One of the less discussed implications of the Act is that it reduced the cost of delaying digital investment. For years, many providers understood the value of stronger digital systems but were able to defer modernization because existing compliance frameworks allowed workarounds. The new regulatory environment makes those workarounds increasingly difficult to sustain.

Healthcare staff consistently cited unreliable technology as the most significant barrier to adoption. Not unfamiliarity with digital tools, but systems that failed at critical moments, lost connectivity during video assessments, and required workarounds that consumed the time savings they were supposed to generate. The Act's mandate for 24-hour registered nurse availability made unreliable clinical technology a patient safety issue, not merely an operational inconvenience.
In our own past engagements, the one pattern that we’ve seen emerge consistently was that the facilities where technology adoption ran highest were not the ones with the most sophisticated platforms but the ones with the most reliable and the most responsive support structures. Reliability built confidence, confidence drove adoption, and adoption generated the data that made the investment worthwhile.
The introduction of the ‘Support at Home Program’ as the primary model for in-home care represented a significant expansion of the technology challenge. Consumer-directed care delivered across geographically dispersed homes and community-based care settings, rather than concentrated within institutional facilities. This, in turn, created connectivity, data governance, and coordination demands that were different from anything the sector had previously been required to manage at scale.
The support at home program did not create connectivity gaps. It exposed the cost of ignoring them.
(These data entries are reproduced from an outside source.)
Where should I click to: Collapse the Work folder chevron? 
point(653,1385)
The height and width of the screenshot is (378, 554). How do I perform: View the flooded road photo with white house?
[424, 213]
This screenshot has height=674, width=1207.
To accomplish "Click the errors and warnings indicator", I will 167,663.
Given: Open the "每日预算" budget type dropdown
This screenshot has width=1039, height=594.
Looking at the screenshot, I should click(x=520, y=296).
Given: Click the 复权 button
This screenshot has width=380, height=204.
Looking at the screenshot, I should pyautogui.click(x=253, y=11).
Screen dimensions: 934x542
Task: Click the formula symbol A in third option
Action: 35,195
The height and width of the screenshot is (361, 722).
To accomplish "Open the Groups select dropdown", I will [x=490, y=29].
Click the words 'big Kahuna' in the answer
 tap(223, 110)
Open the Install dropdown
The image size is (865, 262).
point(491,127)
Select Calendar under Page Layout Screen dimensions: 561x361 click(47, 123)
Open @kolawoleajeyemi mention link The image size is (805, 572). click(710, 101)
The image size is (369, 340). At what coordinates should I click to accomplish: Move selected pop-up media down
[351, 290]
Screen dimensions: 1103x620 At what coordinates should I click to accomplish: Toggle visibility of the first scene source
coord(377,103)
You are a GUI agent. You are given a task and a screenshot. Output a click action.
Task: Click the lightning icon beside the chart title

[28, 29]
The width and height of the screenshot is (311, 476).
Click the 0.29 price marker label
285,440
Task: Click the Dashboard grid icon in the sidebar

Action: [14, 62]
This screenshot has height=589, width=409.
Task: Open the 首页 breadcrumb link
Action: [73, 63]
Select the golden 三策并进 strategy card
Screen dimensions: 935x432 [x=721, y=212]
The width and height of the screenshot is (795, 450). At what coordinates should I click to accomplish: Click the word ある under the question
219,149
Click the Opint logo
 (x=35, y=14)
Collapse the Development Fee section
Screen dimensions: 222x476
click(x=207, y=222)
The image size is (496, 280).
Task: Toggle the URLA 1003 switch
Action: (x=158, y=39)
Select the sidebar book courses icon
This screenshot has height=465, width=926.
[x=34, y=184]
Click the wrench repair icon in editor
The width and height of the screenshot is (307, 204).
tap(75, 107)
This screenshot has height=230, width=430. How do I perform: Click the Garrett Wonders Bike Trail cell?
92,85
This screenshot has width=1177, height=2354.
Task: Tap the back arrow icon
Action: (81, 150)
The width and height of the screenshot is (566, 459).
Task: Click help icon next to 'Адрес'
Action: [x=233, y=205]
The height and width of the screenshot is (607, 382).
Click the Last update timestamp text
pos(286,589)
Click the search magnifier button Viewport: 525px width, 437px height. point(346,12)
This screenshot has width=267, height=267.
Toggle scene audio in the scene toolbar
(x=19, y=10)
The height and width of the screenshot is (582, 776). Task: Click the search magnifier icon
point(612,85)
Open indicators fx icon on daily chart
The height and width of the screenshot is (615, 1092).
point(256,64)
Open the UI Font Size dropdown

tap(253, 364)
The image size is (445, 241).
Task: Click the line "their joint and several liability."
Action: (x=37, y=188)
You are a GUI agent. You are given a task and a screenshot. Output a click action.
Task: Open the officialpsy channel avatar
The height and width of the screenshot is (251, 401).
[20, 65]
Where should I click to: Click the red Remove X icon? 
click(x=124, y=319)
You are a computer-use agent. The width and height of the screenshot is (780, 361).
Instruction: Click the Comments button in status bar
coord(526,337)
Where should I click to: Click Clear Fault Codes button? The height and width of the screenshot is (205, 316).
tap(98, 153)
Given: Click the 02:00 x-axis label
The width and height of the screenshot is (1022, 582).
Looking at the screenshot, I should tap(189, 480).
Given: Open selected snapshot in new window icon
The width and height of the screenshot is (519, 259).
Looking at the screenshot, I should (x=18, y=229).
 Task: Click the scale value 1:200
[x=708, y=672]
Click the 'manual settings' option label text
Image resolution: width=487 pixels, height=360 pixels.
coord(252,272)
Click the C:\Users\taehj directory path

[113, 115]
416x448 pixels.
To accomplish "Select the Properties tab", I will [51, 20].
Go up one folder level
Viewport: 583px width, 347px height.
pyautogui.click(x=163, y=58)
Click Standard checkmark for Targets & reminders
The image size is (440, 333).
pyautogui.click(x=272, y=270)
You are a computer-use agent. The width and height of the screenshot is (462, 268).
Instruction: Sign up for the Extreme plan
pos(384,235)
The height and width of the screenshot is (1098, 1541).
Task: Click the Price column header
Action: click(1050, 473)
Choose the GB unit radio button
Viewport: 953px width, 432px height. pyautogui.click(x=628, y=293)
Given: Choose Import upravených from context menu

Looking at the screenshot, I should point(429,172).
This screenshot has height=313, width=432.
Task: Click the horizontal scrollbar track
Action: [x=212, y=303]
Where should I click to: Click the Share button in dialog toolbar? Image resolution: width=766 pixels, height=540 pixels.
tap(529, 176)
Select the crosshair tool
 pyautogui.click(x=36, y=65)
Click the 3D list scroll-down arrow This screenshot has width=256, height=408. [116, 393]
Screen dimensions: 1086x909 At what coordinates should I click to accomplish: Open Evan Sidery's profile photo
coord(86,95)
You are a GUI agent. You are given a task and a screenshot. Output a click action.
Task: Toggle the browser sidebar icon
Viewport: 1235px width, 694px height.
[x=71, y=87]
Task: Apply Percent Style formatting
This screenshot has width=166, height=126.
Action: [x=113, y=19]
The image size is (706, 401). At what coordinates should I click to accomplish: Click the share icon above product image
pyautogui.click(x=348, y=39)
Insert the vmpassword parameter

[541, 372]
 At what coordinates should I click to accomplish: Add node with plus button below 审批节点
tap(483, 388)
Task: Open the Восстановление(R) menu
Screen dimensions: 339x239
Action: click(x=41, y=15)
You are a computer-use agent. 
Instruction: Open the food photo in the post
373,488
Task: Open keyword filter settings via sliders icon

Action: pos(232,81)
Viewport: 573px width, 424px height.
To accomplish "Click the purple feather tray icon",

Rural and remote connectivity gaps were not a new problem in Australian aged care. The Act, however, did not solve them. What it did was make them more consequential, because the care model it mandated was based on the assumption that digital capability did not uniformly exist across the country. Technology leaders who surfaced that gap, quantified it, and brought it to leadership with a clear case and were also the ones who secured the resources to address it before enforcement pressure made it unavoidable.
The organizations that navigated the Aged Care Act 2024 most effectively were not the ones with the largest compliance teams but the ones who built digital infrastructure that generated the evidence the act required as a natural output of normal operations, not as a separate documentation exercise running alongside.
That meant care management platforms were now clinical records current by design and not by reminder, incident reporting that happened at the point of care, not at the end of a long shift, and most importantly, governance dashboards that told leadership what was happening today, not what had happened weeks ago. The broader principle, that compliance architecture needs to be embedded into operations rather than layered on top of them, is something we’ve examined in depth in our whitepaper Reimagining Compliance in the Age of Digital Transformation.
The providers that treated these as infrastructure investments rather than compliance exercises discovered something worth noting: regulation rarely creates capability. But occasionally, it forces organizations to build what they should have built regardless. For Australian aged care, the Act was precisely that moment.
The Act raised the compliance baseline. The organizations that benefited most were the ones that used it to build capabilities that extended well beyond compliance.
For technology leaders, that may be the most important lesson of all. Regulation rarely creates competitive advantage, but the response to it often does.